In seven months as U.S. attorney general, William P. Barr has converted the Justice Department into an agenda-setting agency from a reactive institution, focusing on cutting-edge issues high on many Americans’ minds. These include violent crime, gangs, health-care fraud, tighter immigration controls and competition-stifling foreign cartels. He had a running start, serving as deputy to Atty. Gen. Dick Thornburgh for a year and a half and quieting the bitterness that marked Thornburgh’s management style.

Expectations were that Barr would be a caretaker during an election year, making few waves. Instead, one of his programs--weeding out criminal elements in a community and then seeding with social reform--has been elevated to a leading domestic policy. He does not avoid controversy, most noteworthy being the opinion he wrote, in 1989, saying there was nothing illegal about U.S. agents seizing fugitives overseas without the host country’s permission. When the Supreme Court recently upheld this, Barr gave the State Department and White House fits in hailing the ruling, while Mexico writhed.
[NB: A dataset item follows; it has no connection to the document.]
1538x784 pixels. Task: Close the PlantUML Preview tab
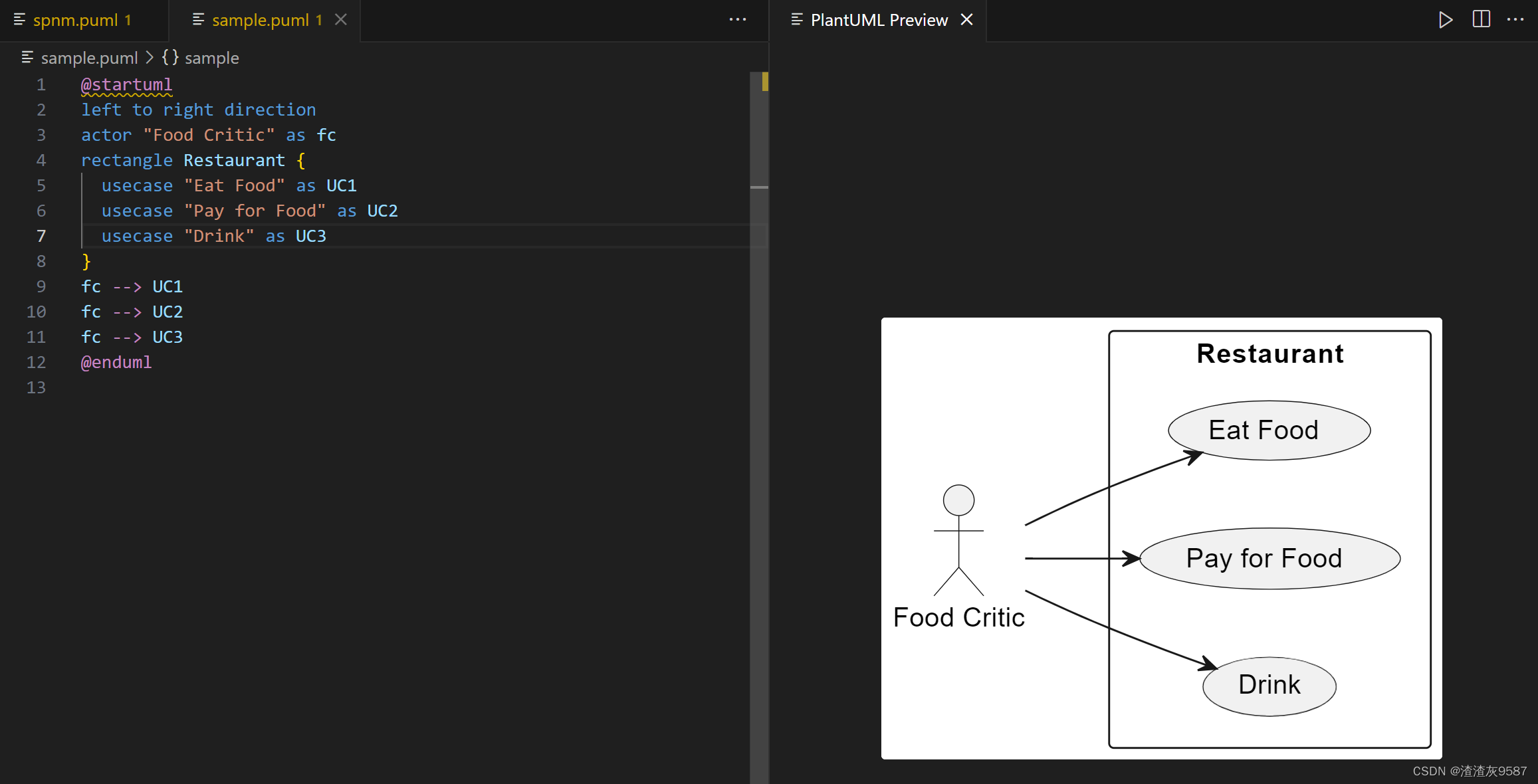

Barr was 41 when he took over the nation’s top law job. During the modern era, only a President’s brother and the son of a Supreme Court justice managed to assume the nation’s top law post when that young. Barr, a bookish-looking son of educators who speaks with a muted New York accent, brought no special credentials. He earned bachelor’s and master’s degrees in Chinese studies and picked up his law degree at night school while working at the CIA.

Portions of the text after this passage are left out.